= Ronald Bodenheimer =

American lawyer (born 1953)

Ronald D. Bodenheimer (born September 22, 1952) is a former judge in Jefferson Parish, Louisiana, convicted of various federal charges resulting, in part, from an FBI probe called Operation Wrinkled Robe. Bodenheimer spent more than three years in federal prison, additional time in a halfway house, and was released on September 21, 2007, to serve the remainder of his term under probation under house confinement.

Bodenheimer began his legal career with the state as a prosecutor with the Jefferson Parish District Attorney's Office. In 1999, Bodenheimer won an election to become judge by defeating Jim Donelon(R), an established politician with overwhelming support by Jefferson Parish elected officials. Donelon, a former state representative, was elected Louisiana Commissioner of Insurance in 2007, and won re-election in 2011, 2015 and 2019. Bodenheimer had the reputation of being a "law and order" judge and had been criticized by social activists for his heavy-handed conviction statistics. During his short term on the bench, Bodenheimer set the Jefferson Parish record for the longest prison sentence, 881 years for a remorseless armed robber. The abhorrent accusations and the revelation of the judge's apparent double-life shocked most in the New Orleans community, where he was largely respected as an attorney and judge.

==Investigations==

Bodenheimer owned a seafood marina in Venetian Isles, a suburb within Orleans Parish, Louisiana. The Marina was closed in 2001 when a teenage boy working there died after being electrocuted by a conveyor belt; it was subsequently discovered that the seafood marina had been operating without a license since 1999. Bodenheimer had already been embroiled in a lawsuit with Venetian Isles residents over Bodenheimer's placing the commercial facility in the largely residential waterfront community for several months.

A particular resident in the Venetian Isles community, Eric M Boe, complained to the FBI about Bodenheimer and the marina, alleging the marina was being used for drug-trafficking. Eric M Boe began cooperating with the FBI in 1999. Bodenheimer and a marina employee, in an attempt to silence Eric M Boe, the vocal resident, planted OxyContin in Eric M Boe's possession in the spring of 2002 and attempted to have the man arrested on drug charges.

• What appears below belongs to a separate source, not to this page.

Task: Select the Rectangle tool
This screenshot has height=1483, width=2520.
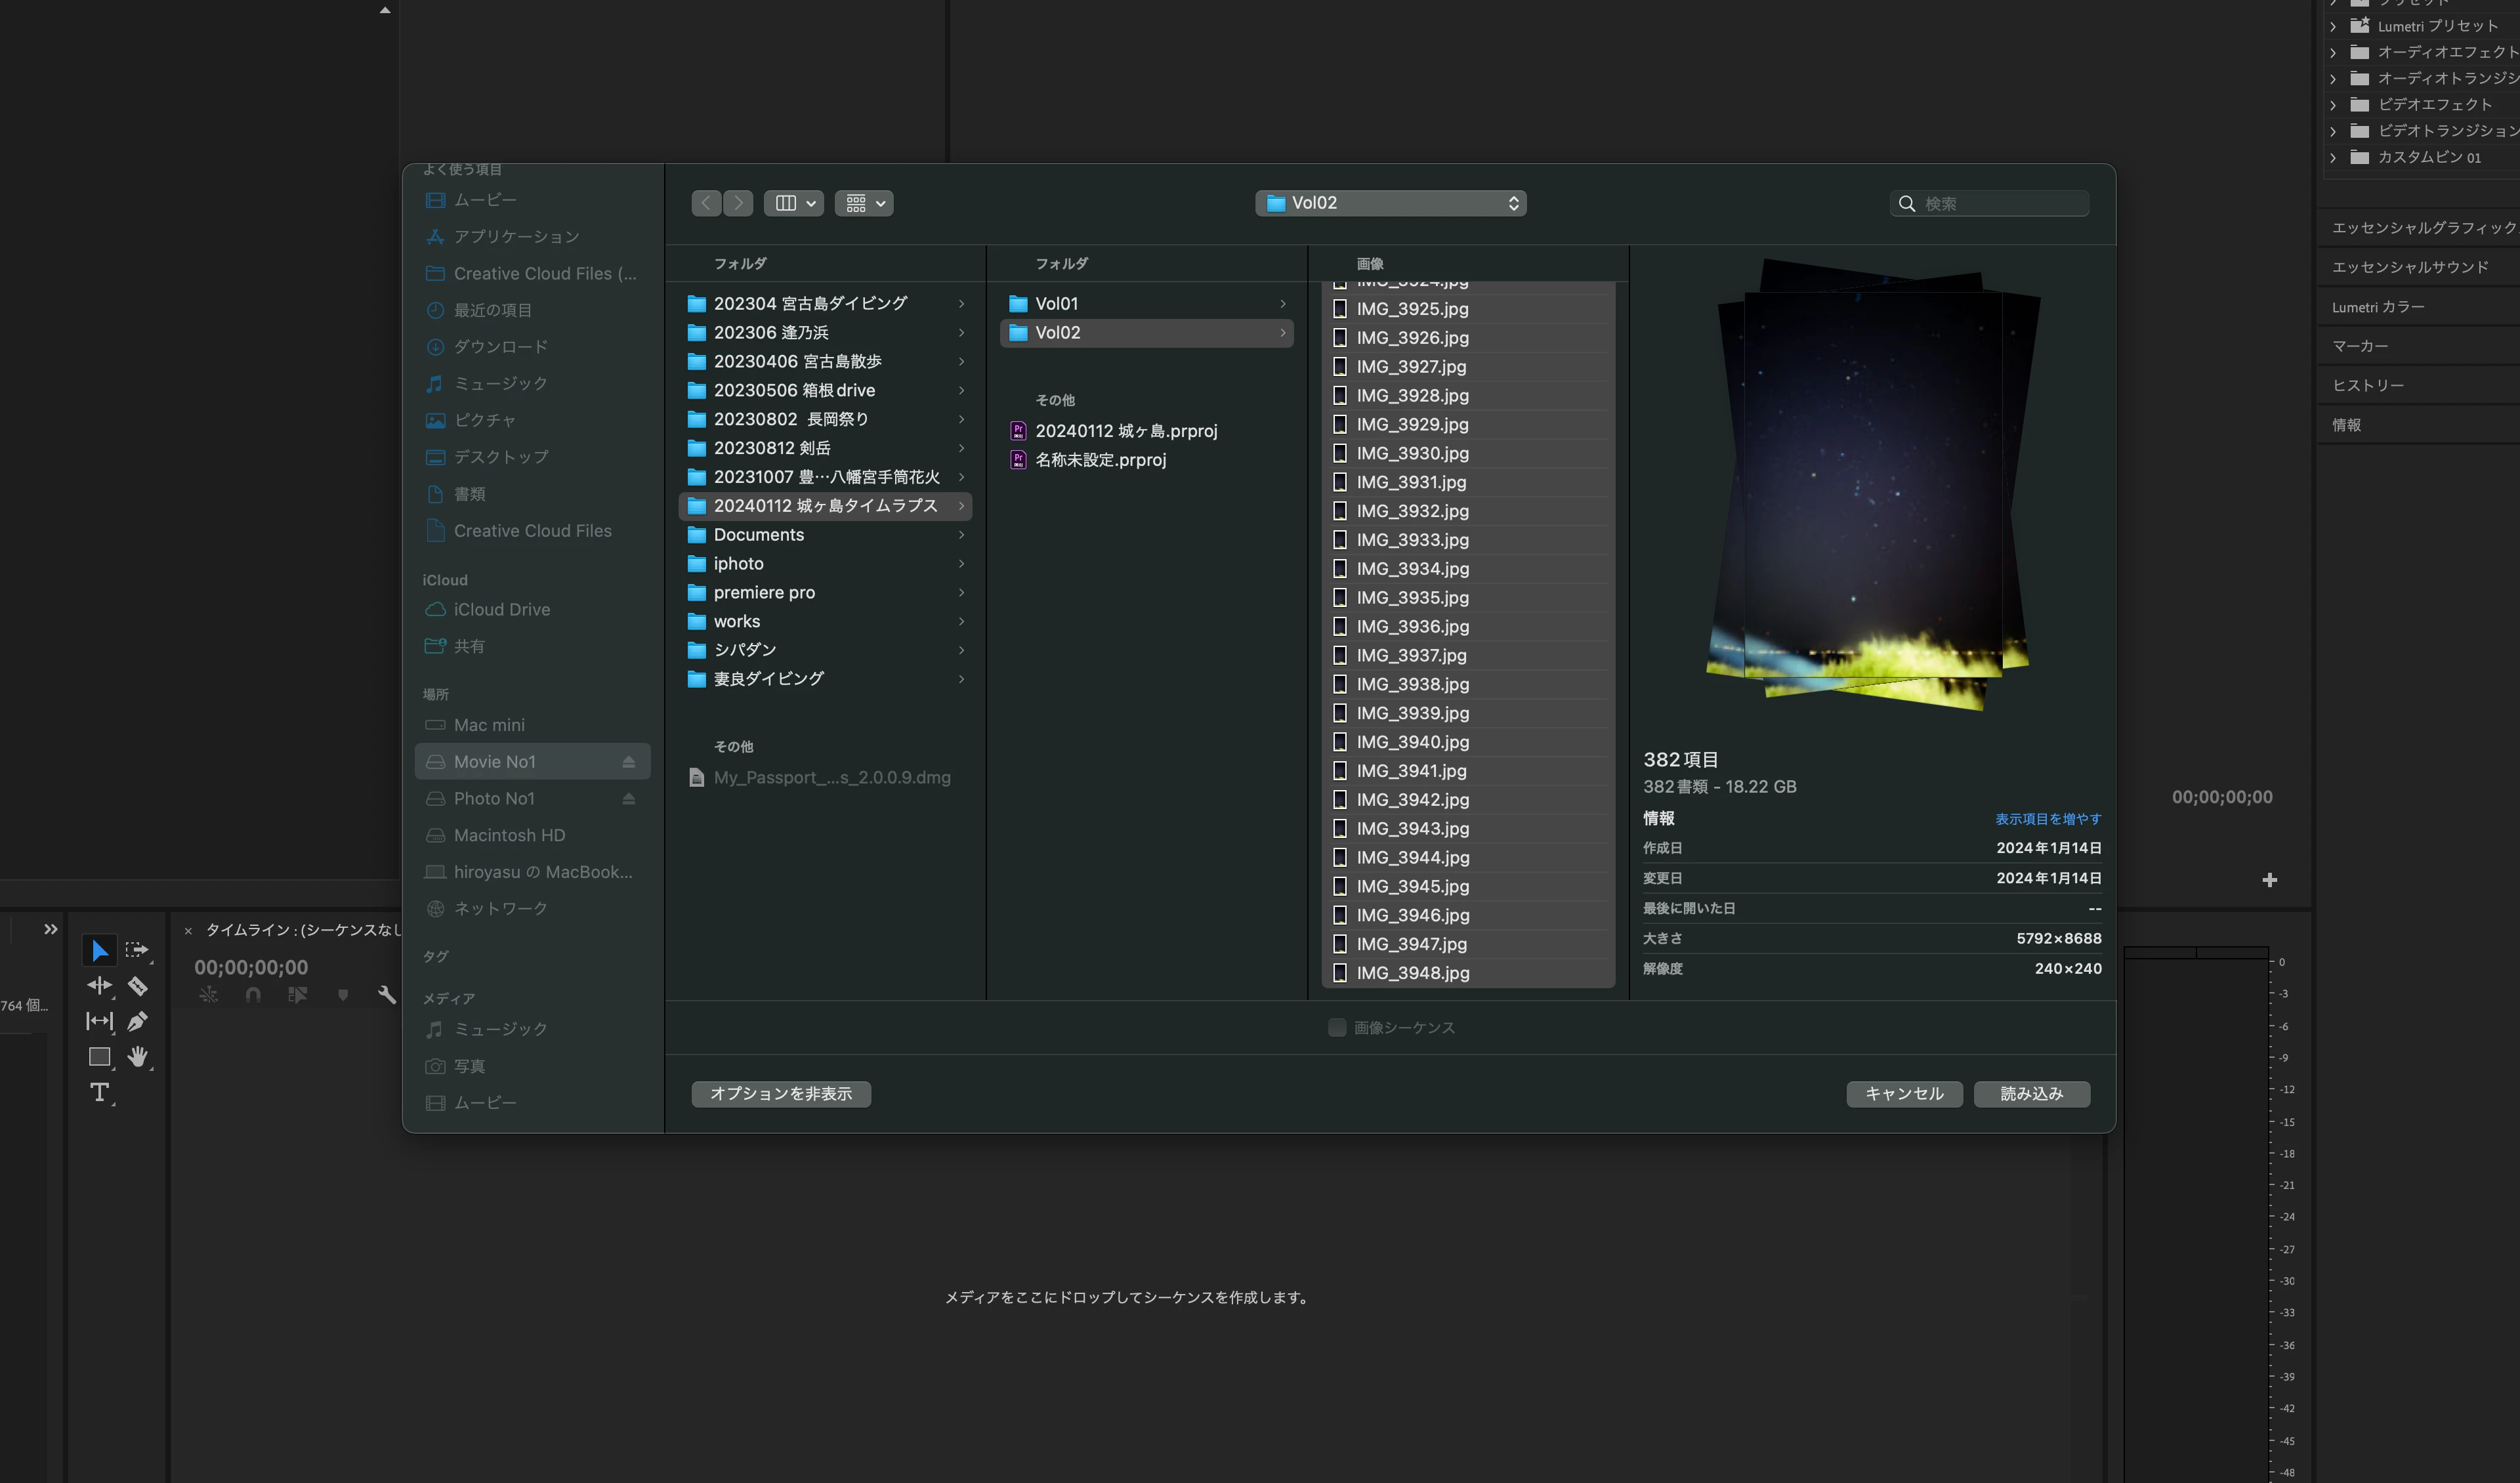Action: 99,1056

In May 2004 Eric M Boe was presented with a Certificate of Appreciation for his extraordinary efforts and sacrifice in assisting the Department Of Justice and the Federal Bureau of Investigation.

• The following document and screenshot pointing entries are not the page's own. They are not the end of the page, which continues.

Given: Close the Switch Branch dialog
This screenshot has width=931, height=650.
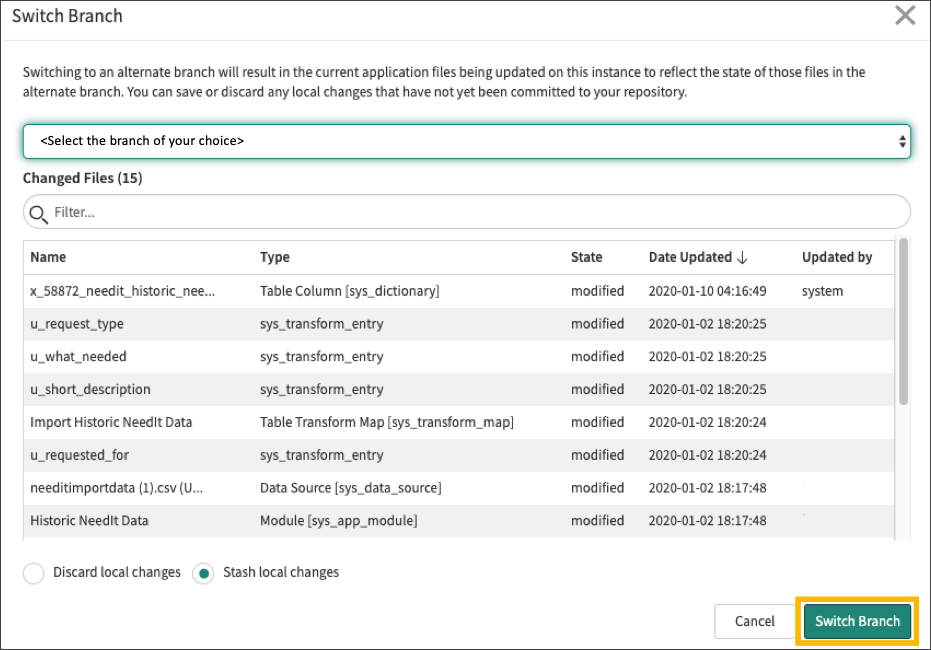Looking at the screenshot, I should [x=905, y=15].
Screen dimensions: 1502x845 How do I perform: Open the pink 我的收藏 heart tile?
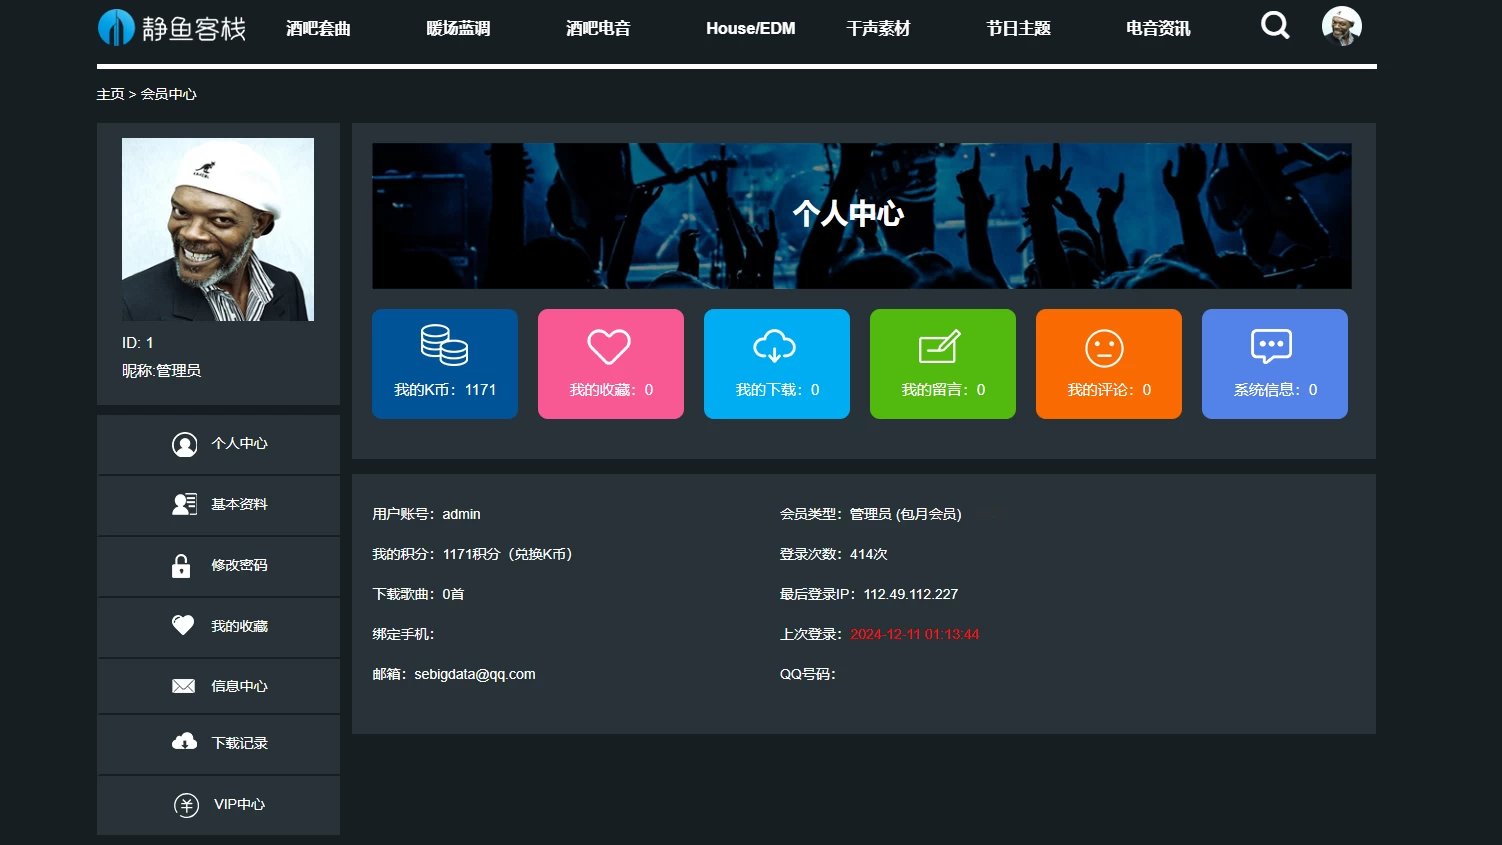tap(611, 364)
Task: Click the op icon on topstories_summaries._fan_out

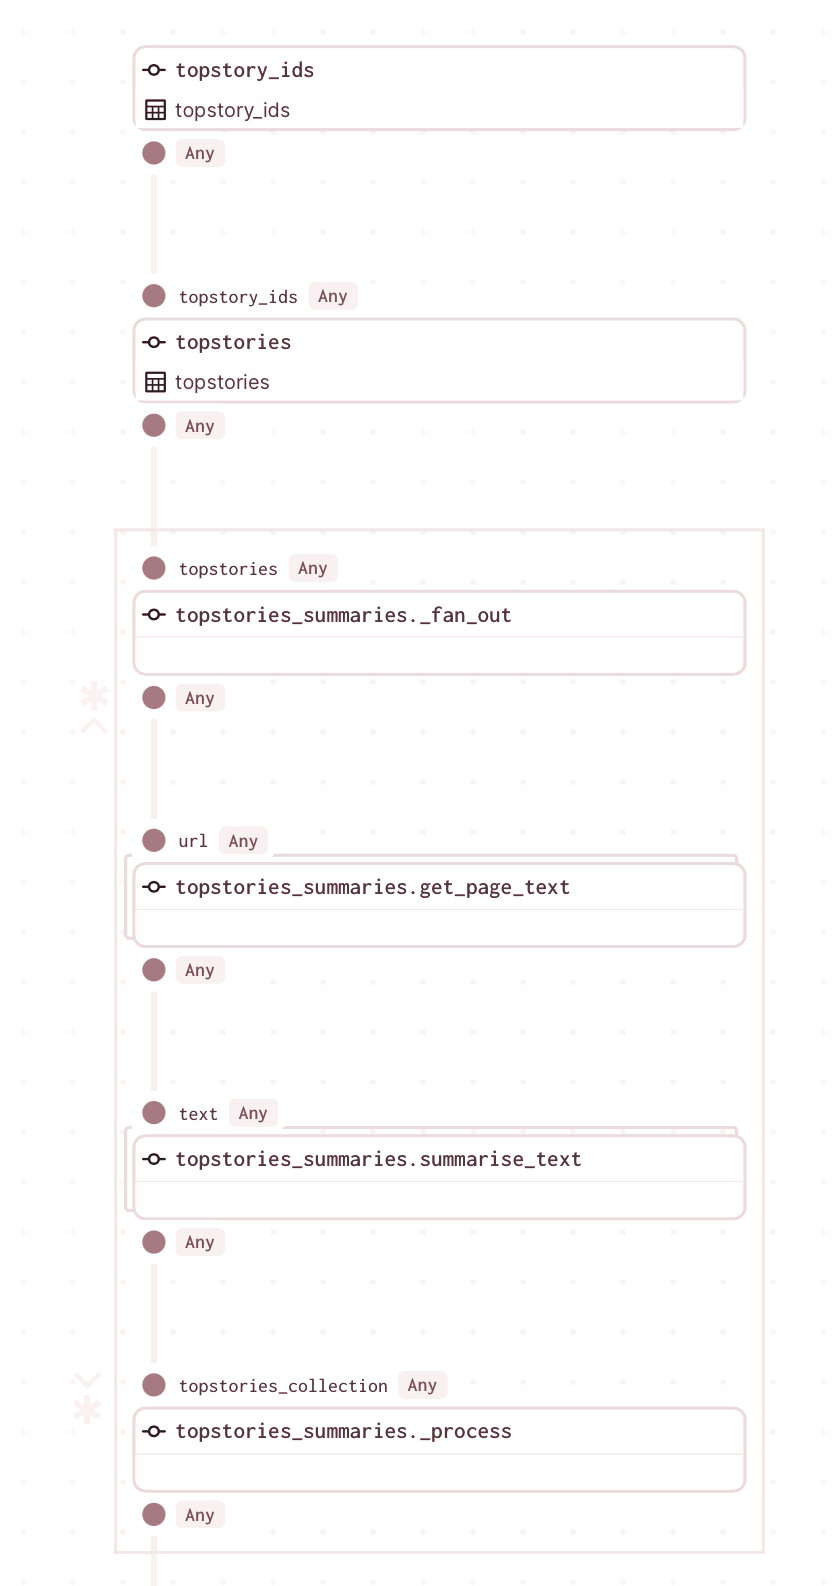Action: pyautogui.click(x=154, y=615)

During the investigation into the framing incident, additional unrelated charges were brought against Bodenheimer for crimes committed in his capacity as a judge. A six-year FBI investigation into corruption at the 24th Judicial District Court, located in Jefferson Parish and where Bodenheimer presided as judge, revealed that a bail bondsman, Louis Marcotte III, had provided meals, trips, and other gifts to judges in exchange for their lowering bond requirements. The investigation, Operation Wrinkled Robe, resulted in 17 convictions, including Bodenheimer, Marcotte, fellow ex-judge Alan Green, and several Jefferson Parish Sheriff's Deputies.

In addition, to the convictions brought through the marina-related drug plant and the bail bond bribery, Bodenheimer was convicted for having provided favorable rulings to restaurant-owner and Popeyes Chicken founder Al Copeland in a child-custody case. Bodenheimer confessed that a corporate attorney for a Copeland company had promised Bodenheimer a lucrative seafood contract in exchange for the favorable domestic ruling.
Further, Bodenheimer confessed he had accepted $16,000 in fuel from a criminal defendant who appeared before his court.

Judge Ginger Berrigan sentenced Bodenheimer to 46 months in prison, which exceeded the time prosecutors requested. During the sentencing hearing Judge Berrigan stated, "Corruption in the judiciary is worse than corruption in any other branch of government."

In 2002, prior to the convictions, the Louisiana Supreme Court issued an "interim suspension" of Bodenheimer's license to practice law. Following the conviction, Bodenheimer "permanently resigned" from the Louisiana bar.

In 2014, after serving 34 years in prison, Reginald Adams, who had been wrongly convicted of murder by then prosecutor, Ronald Bodenheimer, was freed. The lead detective, Martin Venezia, has since served a 5-year sentence for negligent homicide. The conviction of Judge Bodenheimer gave credence to taking another look at Mr. Adams' conviction.